Return only those lines of the listing that hold the word "agent".

>>>

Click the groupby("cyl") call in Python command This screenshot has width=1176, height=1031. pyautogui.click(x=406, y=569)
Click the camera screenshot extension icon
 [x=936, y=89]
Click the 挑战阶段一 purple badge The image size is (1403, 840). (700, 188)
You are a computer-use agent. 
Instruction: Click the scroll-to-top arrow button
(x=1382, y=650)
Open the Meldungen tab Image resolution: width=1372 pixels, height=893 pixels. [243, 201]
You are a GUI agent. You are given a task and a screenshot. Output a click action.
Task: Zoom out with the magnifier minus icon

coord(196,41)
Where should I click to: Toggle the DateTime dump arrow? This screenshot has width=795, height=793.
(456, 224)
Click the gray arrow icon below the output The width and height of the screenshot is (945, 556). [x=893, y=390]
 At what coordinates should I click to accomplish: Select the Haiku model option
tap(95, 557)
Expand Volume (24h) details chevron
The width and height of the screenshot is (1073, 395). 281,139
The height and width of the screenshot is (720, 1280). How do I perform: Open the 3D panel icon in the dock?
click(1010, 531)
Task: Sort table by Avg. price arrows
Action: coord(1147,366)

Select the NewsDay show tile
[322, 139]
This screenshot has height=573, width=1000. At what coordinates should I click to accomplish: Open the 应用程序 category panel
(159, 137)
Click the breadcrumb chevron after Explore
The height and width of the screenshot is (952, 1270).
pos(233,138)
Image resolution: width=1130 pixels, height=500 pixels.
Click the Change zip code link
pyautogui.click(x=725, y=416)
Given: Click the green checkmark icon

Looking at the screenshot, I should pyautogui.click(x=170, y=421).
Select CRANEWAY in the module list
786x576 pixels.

<<<

# Solution for this task:
You are a computer-use agent. 
You are a GUI agent. You are given a task and a screenshot. Output a click action.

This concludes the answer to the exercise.